Pressure-driven accumulation of Mn-doped mesoporous silica nanoparticles containing 5-aza-2-deoxycytidine and docetaxel at tumours with a dry cupping device.

Drug delivery with the help of nanoparticles could transport more payloads to tumour site. Owing to their limited accumulation and penetration in the tumour tissues, to increase delivery efficiency is currently still required for applying nanomedicine to treat tumour. Here, we initially report a pressure-driven accumulation of drug-loaded nanoparticles to tumours for efficient tumour therapy with a dry cupping device. The mesoporous Mn-doped silica based nanoparticles delivering 5-aza-2-deoxycytidine and docetaxel were prepared, characterised and used as a model nanomedicine to investigate the potential of dry cupping treatment.

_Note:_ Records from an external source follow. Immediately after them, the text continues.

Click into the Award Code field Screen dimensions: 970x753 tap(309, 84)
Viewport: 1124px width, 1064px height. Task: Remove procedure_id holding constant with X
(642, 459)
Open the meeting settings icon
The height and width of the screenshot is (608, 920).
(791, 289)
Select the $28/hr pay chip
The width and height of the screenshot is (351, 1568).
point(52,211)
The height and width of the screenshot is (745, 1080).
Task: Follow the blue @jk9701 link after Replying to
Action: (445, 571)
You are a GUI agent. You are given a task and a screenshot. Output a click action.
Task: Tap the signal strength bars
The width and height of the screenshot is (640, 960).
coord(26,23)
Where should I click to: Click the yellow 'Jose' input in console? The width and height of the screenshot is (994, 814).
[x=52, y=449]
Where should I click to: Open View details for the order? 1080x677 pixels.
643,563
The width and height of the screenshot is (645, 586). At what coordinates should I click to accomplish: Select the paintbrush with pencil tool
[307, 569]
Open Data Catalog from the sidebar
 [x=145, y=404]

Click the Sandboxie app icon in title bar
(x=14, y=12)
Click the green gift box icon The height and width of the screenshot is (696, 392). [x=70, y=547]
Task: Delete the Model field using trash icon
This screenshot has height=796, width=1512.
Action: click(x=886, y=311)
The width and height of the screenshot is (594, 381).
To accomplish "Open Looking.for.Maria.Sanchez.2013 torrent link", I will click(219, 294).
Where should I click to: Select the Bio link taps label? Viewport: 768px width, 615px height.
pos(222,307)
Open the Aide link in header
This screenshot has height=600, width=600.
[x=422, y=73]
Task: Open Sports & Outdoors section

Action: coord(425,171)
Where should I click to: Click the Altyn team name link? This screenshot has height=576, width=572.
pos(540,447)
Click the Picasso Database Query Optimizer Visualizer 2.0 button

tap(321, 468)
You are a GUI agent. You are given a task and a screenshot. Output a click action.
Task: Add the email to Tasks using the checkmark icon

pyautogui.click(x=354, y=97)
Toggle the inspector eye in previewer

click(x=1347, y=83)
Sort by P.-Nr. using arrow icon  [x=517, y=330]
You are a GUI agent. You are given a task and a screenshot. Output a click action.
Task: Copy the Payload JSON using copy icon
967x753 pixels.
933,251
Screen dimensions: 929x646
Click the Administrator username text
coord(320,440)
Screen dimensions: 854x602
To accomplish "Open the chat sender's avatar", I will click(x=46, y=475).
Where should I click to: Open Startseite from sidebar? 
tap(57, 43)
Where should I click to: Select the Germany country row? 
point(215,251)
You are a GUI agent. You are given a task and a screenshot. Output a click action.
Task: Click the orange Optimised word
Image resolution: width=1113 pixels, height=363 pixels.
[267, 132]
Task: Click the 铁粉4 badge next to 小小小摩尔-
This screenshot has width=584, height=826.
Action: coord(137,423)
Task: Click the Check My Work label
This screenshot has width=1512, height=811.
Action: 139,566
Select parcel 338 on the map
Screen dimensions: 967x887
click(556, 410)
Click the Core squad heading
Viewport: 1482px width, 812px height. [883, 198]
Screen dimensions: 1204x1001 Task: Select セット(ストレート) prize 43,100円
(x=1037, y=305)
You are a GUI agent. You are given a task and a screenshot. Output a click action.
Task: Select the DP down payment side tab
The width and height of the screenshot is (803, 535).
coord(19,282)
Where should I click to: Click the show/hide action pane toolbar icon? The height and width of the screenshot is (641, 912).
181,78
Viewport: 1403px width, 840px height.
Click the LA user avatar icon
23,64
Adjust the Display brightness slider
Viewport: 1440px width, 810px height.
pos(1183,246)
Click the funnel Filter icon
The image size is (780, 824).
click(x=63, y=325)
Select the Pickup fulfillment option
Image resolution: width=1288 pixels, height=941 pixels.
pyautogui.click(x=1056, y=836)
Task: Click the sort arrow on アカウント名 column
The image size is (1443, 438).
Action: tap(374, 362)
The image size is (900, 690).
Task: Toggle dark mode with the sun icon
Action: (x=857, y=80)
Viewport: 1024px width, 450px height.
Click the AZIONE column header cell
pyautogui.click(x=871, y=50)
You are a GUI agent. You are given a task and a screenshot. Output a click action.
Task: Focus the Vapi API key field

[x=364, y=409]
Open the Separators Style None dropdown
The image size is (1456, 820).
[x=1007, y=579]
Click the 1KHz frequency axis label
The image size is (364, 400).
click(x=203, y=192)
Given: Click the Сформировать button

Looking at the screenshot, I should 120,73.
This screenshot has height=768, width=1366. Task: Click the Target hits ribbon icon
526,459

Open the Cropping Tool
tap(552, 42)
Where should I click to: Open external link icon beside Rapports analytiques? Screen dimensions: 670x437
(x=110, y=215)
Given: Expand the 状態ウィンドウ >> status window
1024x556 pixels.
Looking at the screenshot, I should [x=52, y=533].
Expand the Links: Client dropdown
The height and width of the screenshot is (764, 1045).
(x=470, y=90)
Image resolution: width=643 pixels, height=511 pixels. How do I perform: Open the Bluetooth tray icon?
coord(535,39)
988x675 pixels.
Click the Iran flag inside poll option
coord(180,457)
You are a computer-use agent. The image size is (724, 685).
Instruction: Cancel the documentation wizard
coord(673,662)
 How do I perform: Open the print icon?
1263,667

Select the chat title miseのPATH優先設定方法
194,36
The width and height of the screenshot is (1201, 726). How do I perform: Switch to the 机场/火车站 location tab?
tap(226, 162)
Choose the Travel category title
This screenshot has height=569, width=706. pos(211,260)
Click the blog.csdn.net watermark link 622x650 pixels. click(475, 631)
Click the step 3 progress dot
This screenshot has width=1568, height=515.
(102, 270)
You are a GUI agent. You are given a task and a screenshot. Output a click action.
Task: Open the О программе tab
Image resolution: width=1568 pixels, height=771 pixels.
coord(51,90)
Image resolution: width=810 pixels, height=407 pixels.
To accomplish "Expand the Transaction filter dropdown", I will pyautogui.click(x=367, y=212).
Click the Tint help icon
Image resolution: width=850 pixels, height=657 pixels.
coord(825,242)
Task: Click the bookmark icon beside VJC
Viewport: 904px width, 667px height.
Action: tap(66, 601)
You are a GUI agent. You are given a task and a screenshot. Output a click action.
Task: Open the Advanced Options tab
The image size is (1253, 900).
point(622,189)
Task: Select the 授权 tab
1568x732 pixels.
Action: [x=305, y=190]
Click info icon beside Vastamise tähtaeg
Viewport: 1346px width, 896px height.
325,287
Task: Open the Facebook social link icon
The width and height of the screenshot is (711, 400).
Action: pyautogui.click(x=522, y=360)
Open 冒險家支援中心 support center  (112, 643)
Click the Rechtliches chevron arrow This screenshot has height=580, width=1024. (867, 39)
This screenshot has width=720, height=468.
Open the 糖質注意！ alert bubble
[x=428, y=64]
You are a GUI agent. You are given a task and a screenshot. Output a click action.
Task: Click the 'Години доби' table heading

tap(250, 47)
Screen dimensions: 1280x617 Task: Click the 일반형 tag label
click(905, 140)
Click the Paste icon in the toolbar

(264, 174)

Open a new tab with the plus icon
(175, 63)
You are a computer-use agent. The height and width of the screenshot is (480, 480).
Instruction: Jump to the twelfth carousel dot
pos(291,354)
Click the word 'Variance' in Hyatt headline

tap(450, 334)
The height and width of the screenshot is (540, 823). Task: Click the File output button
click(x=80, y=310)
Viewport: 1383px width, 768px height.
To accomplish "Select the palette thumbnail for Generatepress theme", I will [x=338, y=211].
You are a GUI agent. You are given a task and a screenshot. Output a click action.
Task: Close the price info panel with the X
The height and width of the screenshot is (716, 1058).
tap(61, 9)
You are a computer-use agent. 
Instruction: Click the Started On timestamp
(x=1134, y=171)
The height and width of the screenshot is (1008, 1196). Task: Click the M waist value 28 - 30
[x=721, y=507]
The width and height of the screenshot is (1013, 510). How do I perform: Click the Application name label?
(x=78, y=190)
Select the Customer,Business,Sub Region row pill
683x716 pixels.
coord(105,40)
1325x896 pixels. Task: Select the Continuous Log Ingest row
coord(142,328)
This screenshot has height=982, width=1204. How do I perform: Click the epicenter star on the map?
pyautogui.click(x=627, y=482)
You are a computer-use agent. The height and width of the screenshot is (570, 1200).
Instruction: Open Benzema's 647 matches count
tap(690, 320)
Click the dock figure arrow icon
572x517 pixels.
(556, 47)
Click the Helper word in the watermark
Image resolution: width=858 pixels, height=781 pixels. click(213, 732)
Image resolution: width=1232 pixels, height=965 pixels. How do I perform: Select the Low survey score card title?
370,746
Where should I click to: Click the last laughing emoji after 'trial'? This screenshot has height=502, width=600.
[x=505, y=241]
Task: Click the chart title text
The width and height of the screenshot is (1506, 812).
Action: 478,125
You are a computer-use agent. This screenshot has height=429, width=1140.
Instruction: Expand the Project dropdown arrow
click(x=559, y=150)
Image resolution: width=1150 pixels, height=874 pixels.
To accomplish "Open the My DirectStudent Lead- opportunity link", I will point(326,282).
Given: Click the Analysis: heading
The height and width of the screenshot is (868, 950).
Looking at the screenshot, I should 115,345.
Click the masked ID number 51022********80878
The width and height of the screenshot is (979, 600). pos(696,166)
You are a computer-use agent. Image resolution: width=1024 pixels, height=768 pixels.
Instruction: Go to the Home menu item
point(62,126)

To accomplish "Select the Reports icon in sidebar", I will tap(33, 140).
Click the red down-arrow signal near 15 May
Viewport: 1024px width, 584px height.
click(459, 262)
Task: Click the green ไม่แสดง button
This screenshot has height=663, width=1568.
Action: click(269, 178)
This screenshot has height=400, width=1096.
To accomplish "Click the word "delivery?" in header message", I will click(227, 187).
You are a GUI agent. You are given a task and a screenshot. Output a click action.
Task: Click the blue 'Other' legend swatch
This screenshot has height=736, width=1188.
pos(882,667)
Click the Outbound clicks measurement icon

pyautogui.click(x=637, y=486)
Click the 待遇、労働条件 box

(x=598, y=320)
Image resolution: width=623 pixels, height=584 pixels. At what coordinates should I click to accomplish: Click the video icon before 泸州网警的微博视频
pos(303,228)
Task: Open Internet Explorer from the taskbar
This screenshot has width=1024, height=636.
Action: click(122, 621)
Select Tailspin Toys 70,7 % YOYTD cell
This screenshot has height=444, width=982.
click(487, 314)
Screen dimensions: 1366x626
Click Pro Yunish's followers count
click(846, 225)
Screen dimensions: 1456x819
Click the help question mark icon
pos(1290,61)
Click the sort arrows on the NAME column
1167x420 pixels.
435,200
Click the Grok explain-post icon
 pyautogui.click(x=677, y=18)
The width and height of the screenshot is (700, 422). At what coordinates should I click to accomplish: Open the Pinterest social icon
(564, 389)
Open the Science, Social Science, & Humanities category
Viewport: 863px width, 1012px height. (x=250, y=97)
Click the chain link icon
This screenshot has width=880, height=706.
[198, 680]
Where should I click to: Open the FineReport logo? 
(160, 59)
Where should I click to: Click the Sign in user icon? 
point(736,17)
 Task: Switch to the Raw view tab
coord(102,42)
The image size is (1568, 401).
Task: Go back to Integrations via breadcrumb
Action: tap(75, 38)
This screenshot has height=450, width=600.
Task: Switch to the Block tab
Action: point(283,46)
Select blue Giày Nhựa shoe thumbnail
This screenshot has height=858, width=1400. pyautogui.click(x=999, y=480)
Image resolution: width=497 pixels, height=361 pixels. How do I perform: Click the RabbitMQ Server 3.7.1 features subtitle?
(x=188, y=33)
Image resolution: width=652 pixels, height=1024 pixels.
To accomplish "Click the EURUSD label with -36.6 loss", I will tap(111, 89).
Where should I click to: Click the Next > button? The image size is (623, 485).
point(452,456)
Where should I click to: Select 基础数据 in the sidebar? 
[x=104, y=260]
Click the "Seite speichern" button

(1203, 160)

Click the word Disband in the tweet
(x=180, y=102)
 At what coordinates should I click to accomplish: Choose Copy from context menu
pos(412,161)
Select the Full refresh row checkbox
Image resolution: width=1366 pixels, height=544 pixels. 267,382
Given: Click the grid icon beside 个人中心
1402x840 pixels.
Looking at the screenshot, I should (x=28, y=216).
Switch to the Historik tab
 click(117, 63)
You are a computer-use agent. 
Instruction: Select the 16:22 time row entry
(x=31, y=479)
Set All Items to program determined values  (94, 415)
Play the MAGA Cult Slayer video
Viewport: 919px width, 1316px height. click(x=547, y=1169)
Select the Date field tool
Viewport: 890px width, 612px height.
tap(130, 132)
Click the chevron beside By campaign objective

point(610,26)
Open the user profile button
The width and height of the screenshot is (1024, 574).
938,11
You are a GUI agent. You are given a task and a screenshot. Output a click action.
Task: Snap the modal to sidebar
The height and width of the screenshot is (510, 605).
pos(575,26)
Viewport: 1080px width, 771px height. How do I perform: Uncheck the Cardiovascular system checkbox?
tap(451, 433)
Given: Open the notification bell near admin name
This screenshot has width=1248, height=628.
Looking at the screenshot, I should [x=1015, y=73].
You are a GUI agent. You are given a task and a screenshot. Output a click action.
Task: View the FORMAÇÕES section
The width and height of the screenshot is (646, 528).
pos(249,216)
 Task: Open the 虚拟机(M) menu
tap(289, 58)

For this system, the Mn doping not only endowed the mesoporous silica nanoparticles biodegradability, but also made it much easier to bind a tumour targeting group, which is a G-quadruplex-forming aptamer AS1411. On tumour-bearing mice, the results demonstrated that the dry cupping treatment could substantially improve the distribution of nanomedicines at tumour site, resulting in enhanced treatment efficacy. Overall, this method enables the therapeutical nanoparticles accumulate to tumour through increasing the blood perfusion as well as altering the biological barrier, which opened up possibilities for the development of pressure-driven nanomedicine accumulation at tumour site.